The Tooele City Planning Commission voted unanimously during their Wednesday night meeting to recommend that the City Council approve a conditional use permit for the new Jesus Christ of Latter-day Saints temple to be built at the west end of 2400 North. 

During the meeting, Andrew Aagard, city planner presented the conditional use permit request by Tom Heath, representing the Church of Jesus Christ of Latter-day Saints for the Deseret Peak Utah Temple .

The temple will be built west of the intersection of 2400 North and 400 West in the Overlake area of Tooele City.

The site plan includes a three-story temple of 70,000 square-feet, a 20,000 square-foot meetinghouse, parking, and landscaped areas to be built on the 17-acre temple site.

The property where the temple will be built is undeveloped land and is zoned R1-7 residential, 

Properties to the north, west, and south of the location are also zoned R1-7, according to Aagard.

Properties to the east are zoned R1-10 residential.

“All properties surrounding the site are single-family residential zones,” said Aagard.

The temple building will be constructed on the south half of the property.
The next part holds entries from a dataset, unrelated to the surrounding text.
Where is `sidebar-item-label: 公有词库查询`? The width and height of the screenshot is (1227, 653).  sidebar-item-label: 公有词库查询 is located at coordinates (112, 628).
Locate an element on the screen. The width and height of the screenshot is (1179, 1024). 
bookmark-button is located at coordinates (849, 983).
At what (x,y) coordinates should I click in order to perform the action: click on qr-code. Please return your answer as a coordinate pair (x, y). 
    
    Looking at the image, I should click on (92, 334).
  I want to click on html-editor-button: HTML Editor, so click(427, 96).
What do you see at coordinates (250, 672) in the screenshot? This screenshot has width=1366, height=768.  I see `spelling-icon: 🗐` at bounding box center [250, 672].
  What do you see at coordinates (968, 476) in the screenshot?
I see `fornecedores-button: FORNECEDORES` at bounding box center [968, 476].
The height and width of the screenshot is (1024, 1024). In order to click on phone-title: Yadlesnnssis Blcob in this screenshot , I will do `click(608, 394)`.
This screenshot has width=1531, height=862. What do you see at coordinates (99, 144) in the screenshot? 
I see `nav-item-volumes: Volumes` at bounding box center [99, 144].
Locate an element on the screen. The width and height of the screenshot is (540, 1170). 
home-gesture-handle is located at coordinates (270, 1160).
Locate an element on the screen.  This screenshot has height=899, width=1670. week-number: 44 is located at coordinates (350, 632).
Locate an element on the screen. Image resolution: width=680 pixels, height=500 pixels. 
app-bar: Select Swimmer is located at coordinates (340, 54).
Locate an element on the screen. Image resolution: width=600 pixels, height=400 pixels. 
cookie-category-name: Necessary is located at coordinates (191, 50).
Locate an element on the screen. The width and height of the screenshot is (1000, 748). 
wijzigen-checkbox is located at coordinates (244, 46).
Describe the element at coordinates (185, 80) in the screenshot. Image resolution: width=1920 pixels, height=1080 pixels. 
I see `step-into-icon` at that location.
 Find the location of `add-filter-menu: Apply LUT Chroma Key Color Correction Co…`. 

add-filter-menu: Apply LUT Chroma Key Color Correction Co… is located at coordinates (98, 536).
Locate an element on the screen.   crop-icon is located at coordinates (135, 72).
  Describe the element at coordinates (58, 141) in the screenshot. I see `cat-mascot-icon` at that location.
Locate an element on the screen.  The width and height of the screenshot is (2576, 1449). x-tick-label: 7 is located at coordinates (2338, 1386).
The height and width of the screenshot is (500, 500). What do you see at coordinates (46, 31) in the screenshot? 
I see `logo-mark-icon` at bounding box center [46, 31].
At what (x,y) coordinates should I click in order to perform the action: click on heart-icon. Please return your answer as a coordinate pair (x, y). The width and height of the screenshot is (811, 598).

The meetinghouse will be built on the north side of the property.

The Church will be creating roads around the temple site as well as a roundabout at the intersection at the intersection of 2400 North and 400 West.

Aagard explained that parking at the location would not be an issue because the site will include many parking areas that can be shared between the meeting house and the temple.

“The parking will be talked about during the site plan review process,” said Aagard.

Prior to the meeting, Aagard asked heath about the lighting coming from the temple at night.

Heath said that the church would be dimming the light during the night between 50% to 75% so that residents living near the area wouldn’t be disturbed.

“It should also be noted that the lighting is directed upwards and away from residential zones to reduce glare,” Aagard noted. “Staff has included a condition in the conditional use permit saying that lighting must be dimmed between 50% and 75% during the hours of 11 p.m. to dawn.”

The Church, like any other agency who would like to build in Tooele County, must acquire a conditional use permit from the planning commission and city council to stay within city laws.

“They are requesting a conditional use permit to allow the use of churches and religious facilities to be constructed on the 17-acre site,” Aagard explained.

Aagard also told members of the commission that the church had submitted a site plan of the location where the temple and the meeting house will be built but they would not review it during Wednesday’s meeting.

“This application is to approve the uses on the property and to help demonstrate the applicant’s intentions for the property,” Aagard clarified.

During the meeting, a public hearing was held for the temple’s conditional use permit.

No comments were made via email or in person.

At the end of the meeting, all of the members of the commission voted to send a positive recommendation to the city council.